Le temps que j’ai passé sur les routes crevassées et sinueuses de l’Arménie ressemblait à un voyage dans son passé. Tenez-vous au fond d’une église austère, où l’air est rauque d’encens et les bougies touchent à peine l’obscurité, et vous pourriez être témoin de l’un des 10 derniers siècles. Alors revenir dans la capitale, c’est comme refaire surface dans un cadeau stylé. Erevan a un endroit très chic où séjourner, le nouvel hôtel Alexander, et des rues telles que Tamanyan et Saryan qui semblent appartenir à Montmartre. Les cafés ont des noms à consonance européenne, et les gens s’assoient dehors en sirotant du jus de betterave et de citron vert et en fumant un Ararat mince (car c’est aussi une marque de cigarette).

Au sommet de Tamanyan se trouve la Cascade, un énorme escalier de l’ère soviétique. Ses 572 marches étaient destinées à relier le haut d’Erevan au centre culturel de la ville, mais la structure n’a jamais été achevée – il y a un vide au sommet. Aujourd’hui, la Cascade a été reconvertie en un espace d’art. Le boulevard herbeux à sa base est rempli de sculptures contemporaines, dont une pile de Robert Indiana Love et un chat Botero corpulent qui ressemble beaucoup aux lions sombres de Geghard. À l’intérieur, heureusement, il y a des escalators, bordés de plus d’œuvres d’art. L’effet est particulier : imaginez le contenu de la Tate Modern transposé dans les profondeurs de la station de métro Westminster. Vous avez un aperçu fugace de chaque pièce joyeuse en montant, et la seule façon d’avoir un deuxième regard est de redescendre.
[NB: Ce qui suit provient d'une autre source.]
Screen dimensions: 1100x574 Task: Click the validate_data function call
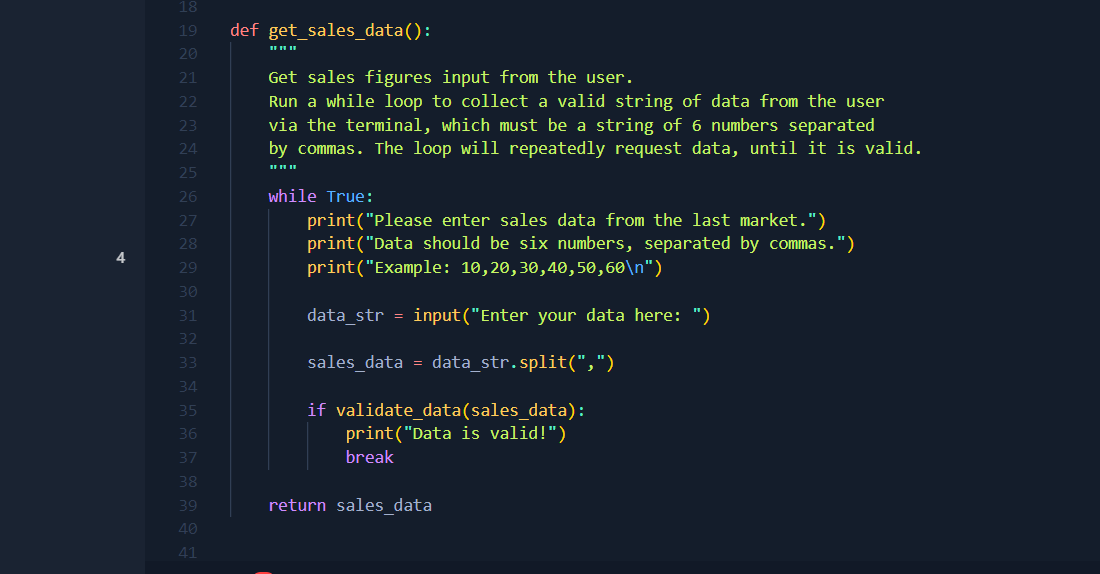point(398,410)
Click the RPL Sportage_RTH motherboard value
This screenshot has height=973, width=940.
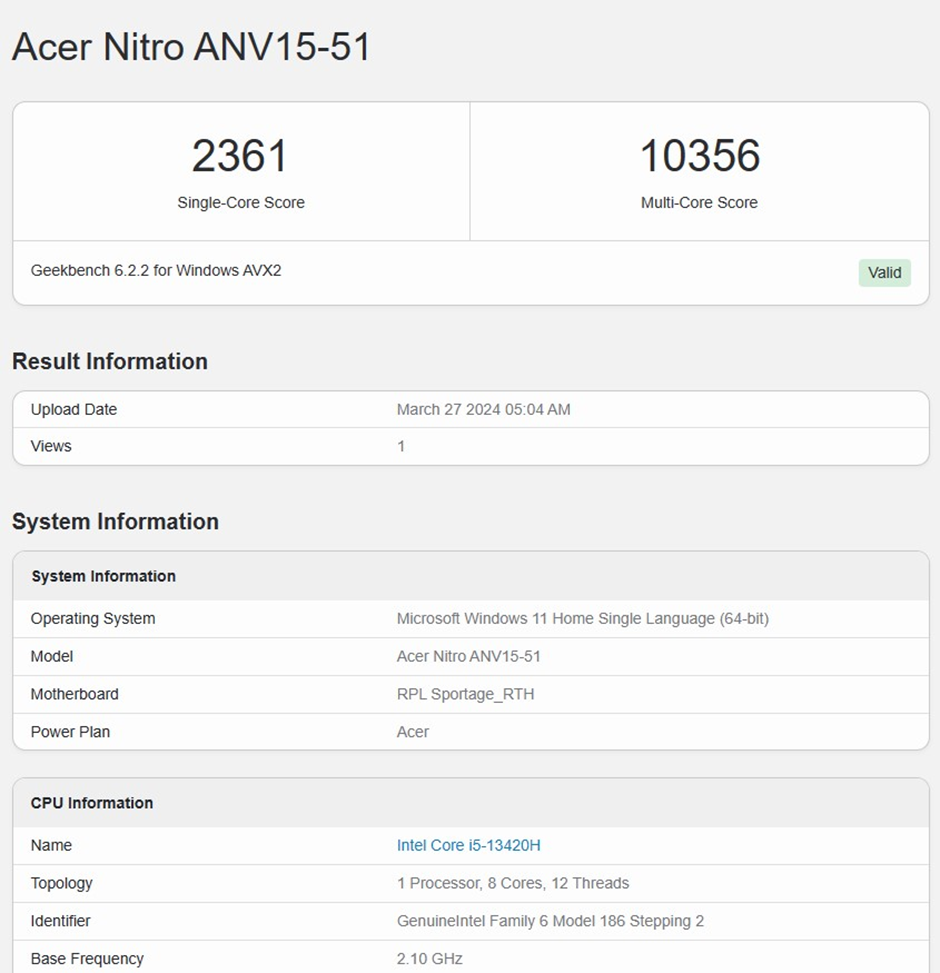click(x=465, y=694)
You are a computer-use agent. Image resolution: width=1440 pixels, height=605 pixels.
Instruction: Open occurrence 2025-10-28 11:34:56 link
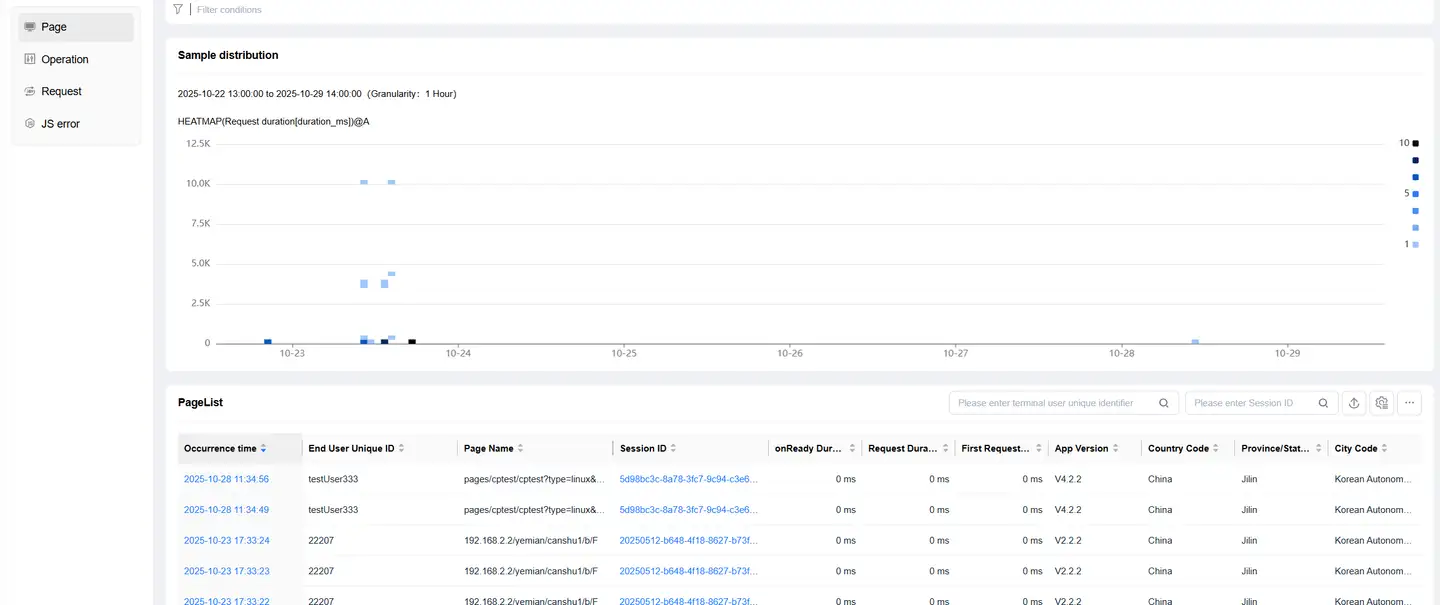coord(226,479)
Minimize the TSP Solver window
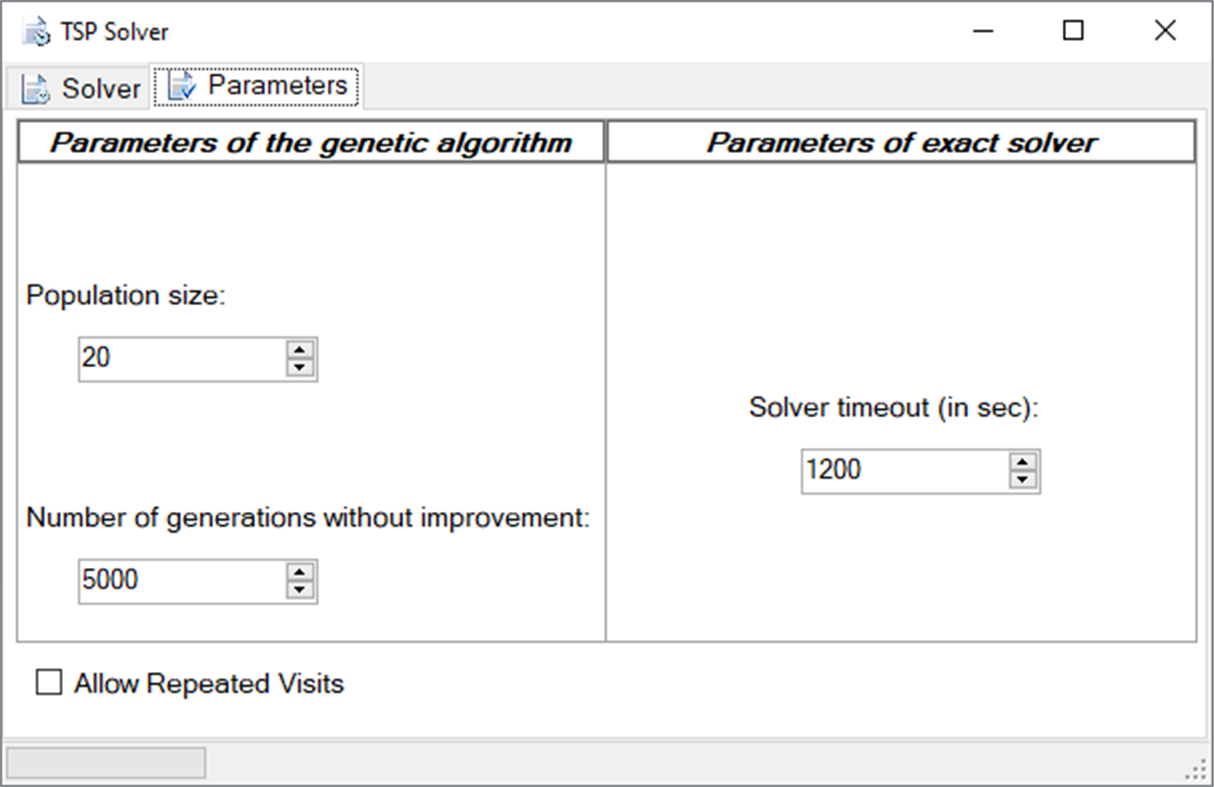Image resolution: width=1214 pixels, height=787 pixels. [981, 31]
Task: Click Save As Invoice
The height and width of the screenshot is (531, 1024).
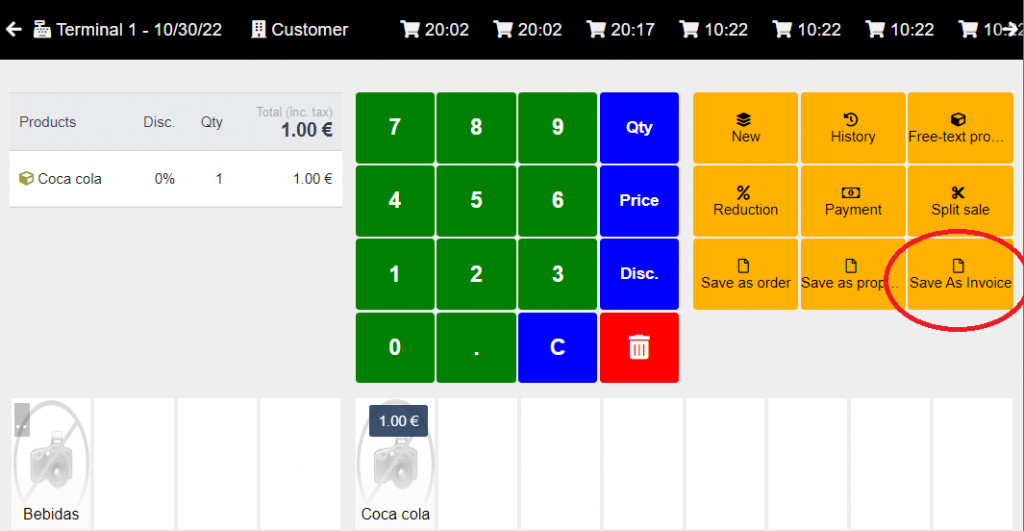Action: coord(959,274)
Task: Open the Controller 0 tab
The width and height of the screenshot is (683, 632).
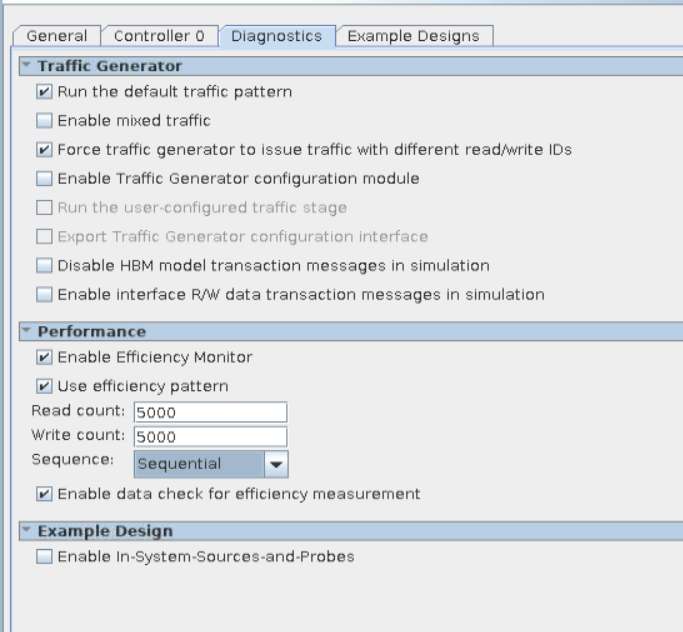Action: (159, 36)
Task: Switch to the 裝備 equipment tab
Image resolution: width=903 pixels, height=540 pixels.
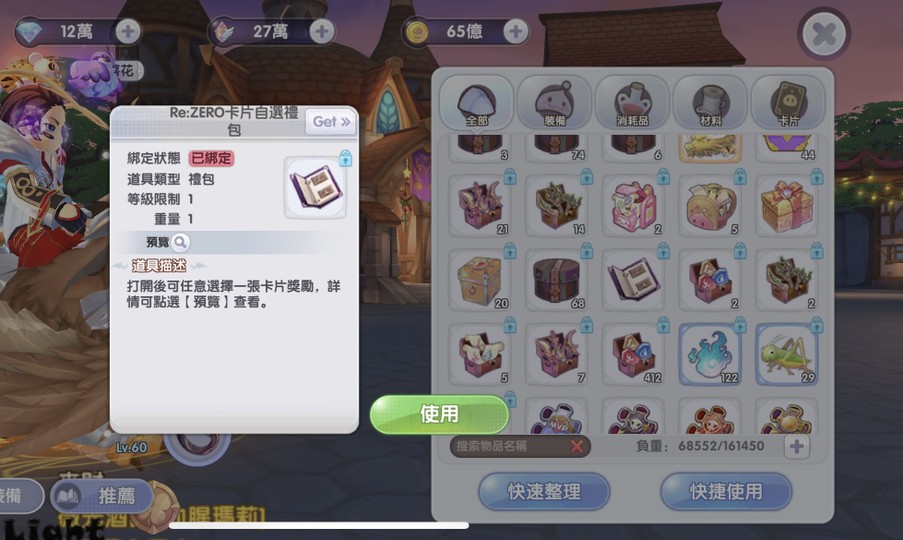Action: click(555, 104)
Ceux qui atteignent le sommet de la Cascade peuvent ensuite marcher jusqu’à la plus grande pièce du pays, la statue de 70 pieds de haut de Mère Arménie dans le parc de la Victoire. Cette imposante sculpture soviétique sur son socle tient une épée horizontalement, ses doigts soutenant sa lame. C’est une position étrange – comme si la Statue de la Liberté avait jeté sa torche et ramassé une guitare basse fretless. Les Arméniens insistent sur le fait que la pose était subversivement destinée à suggérer une croix – qu’elle est une cryptique khatchkar, et non le morceau de gigantomanie socialiste-réaliste qu’elle semble être. Peut-être – mais il ne fait aucun doute où elle regarde. Son regard est dirigé à travers les toits d’Erevan et à travers la brume, vers la montagne perdue avec ses hauteurs scintillantes.